Menopause
(from the National
Library of Medicine)
What
is menopause?
Menopause
is the transition period in a woman's life when the ovaries
stop producing eggs, menstrual activity decreases and eventually
ceases, and the body decreases the production of the female
hormones, estrogen and progesterone.
Some
of the hormone-related stages in your life are:
- Puberty.
This is the age when body changes begin and breasts develop.
A young girl begins to have a monthly period, often around
12-1/2 years of age.
- Perimenopause.
This probably begins about 3 to 5 years before your last
menstrual period. It lasts until 12 months after your final
period. Some signs or symptoms of menopause may appear during
this time.
- Menopause.
The event that marks menopause is your final menstrual period.
You will know for sure that you have experienced menopause
when you have not had a period in a year. Only then can
you be sure that you are no longer able to get pregnant.
- Postmenopause.
Because this time follows menopause, it begins with your
final period and lasts the rest of your life. Like menopause,
you do not know you are there until 1 year later. The signs
of menopause usually go away in a few years. You no longer
have to worry about periods or getting pregnant. You are,
however, at greater risk for some health problems.
What
are the signs?
Changing
levels of estrogen and progesterone can cause a variety of
symptoms. You may have little or no trouble with hot flashes
or other signs of menopause. Some women, however, have slight
discomfort or worse. Common changes you might have are:
- Irregular
periods. One of the first signs is a change in your periods.

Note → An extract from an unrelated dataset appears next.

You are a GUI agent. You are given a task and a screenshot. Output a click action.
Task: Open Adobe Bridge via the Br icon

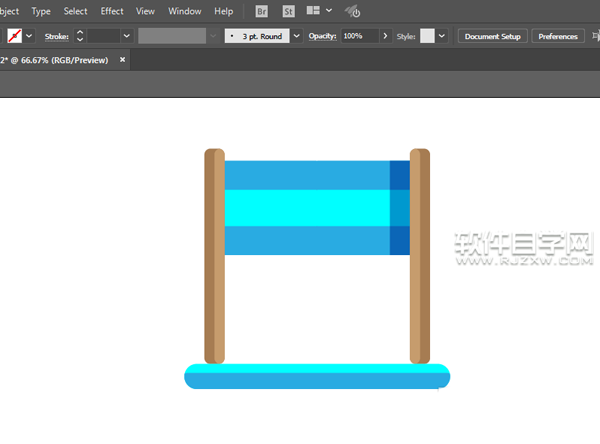coord(262,11)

They may become less regular, lighter. Some women have short
times of heavy bleeding. These are all fairly common.
- Hot
flashes. A hot flash or flush is common in perimenopause.
Possibly 80 % of American women have them. Suddenly you
feel heat in the upper part or all of your body. Your face
and neck become flushed. Red blotches may appear on your
chest, back, and arms. Heavy sweating and cold shivering
can follow. Flashes can be as mild as a light blush or severe
enough to wake you from a sound sleep (called night sweats).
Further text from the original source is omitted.